Miller:  Have they talked to you, these three people, about that in such reflective ways? Have they talked to you about how they feel about the work they’re doing with you now?

Gore:  They’re really motivated, which frankly is like an honor that I get to be this person that they kind of share this with because I’m just a scientist. Maybe others can learn from their mistakes and that they can work to repair some of the harm that they’ve done by helping me do a better job with my science. Sometimes we think that in the environmental space, environmental crime is victimless. Who gets hurt if the tree is cut, you know? Who really cares if a turtle dies, you know? But it’s an ecosystem and so if you remove pieces of the ecosystem, the ecosystem isn’t as healthy as it used to be. And so that actually impacts a lot of people, local people, communities, natural heritage, etcetera. Two of the offenders that I’m working with, in particular, seem to be very motivated by preventing others from making the mistakes that they did.

Miller:  Meredith Gore is a conservation social scientist at University of Maryland. We heard about this novel approach to having wildlife traffickers doing community service in an article in National Geographic. Finally, our managing producer, Shiraz Sadiq joins me to read some of your feedback.

Shiraz Sadiq:  Yesterday we talked to OHSU Data scientist Peter Graven about his analysis that the coming wave of COVID infections could be the highest the state has seen so far.

Miller:  Abby Phelps wrote, ‘Infections, yes. Which means closed businesses and canceled events. Be nice when the store has to close early because of staffing problems or the Taco Bell is running a skeleton crew. Thankfully it doesn’t mean the highest deaths or hospitalizations. Previous infection and vaccination are enough to keep people out of the hospital, but not enough to keep people from getting it.

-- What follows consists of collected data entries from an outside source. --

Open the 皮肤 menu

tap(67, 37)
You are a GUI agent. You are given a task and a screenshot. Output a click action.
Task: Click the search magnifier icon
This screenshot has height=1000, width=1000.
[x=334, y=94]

Sadiq:  Recently, we talked to three teachers about how the last school year was for them. Hunter Curry wrote, ‘it was the worst year since my first year as a teacher’.

Miller:  And KJ Perata wrote, ‘and it was my first year teaching and I was pregnant. So lots of anxiety. We used heavy amounts of interventions and most of the students struggled socially. I focused on simply learning to be around each other again. Long story short, extremely challenging. We do not get paid enough’.

Sadiq:  We also talked recently about rising home prices in Oregon and the difficult housing market. We got this voice mail from Rachel Love.

Rachael Love:  My husband and I are in our mid thirties and we are starting this home ownership process and it’s really demoralizing. We’re pretty stereotypical broke millennials. I’m a teacher and we’re having to leave the Portland area. We just have been totally priced out. But I was born and raised here and that’s really upsetting for me to consider.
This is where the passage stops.